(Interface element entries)
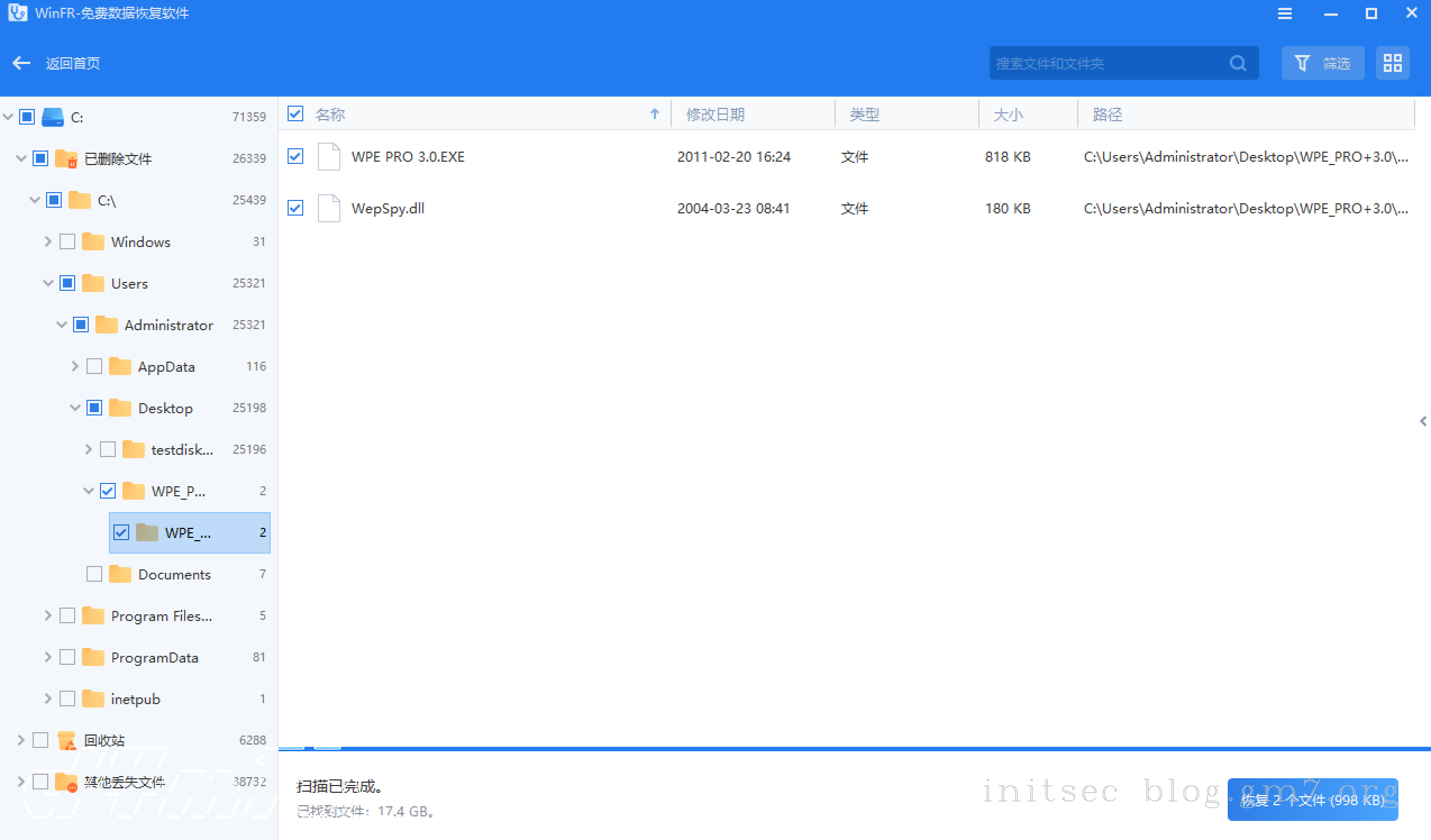Click the recover 2 files button
Viewport: 1431px width, 840px height.
pyautogui.click(x=1312, y=800)
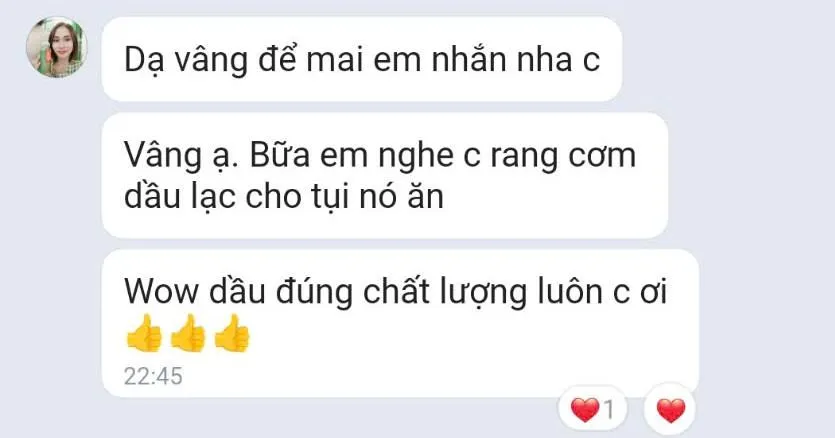The width and height of the screenshot is (835, 438).
Task: Click the reaction count number 1
Action: pyautogui.click(x=609, y=410)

Given exercise:
Reproduce the entries above word for word, leaving out the pictures.

Exercise response:
Click the recover 2 files button
Viewport: 1431px width, 840px height.
pyautogui.click(x=1312, y=800)
The width and height of the screenshot is (835, 438).
Task: Click the reaction count number 1
Action: pyautogui.click(x=609, y=410)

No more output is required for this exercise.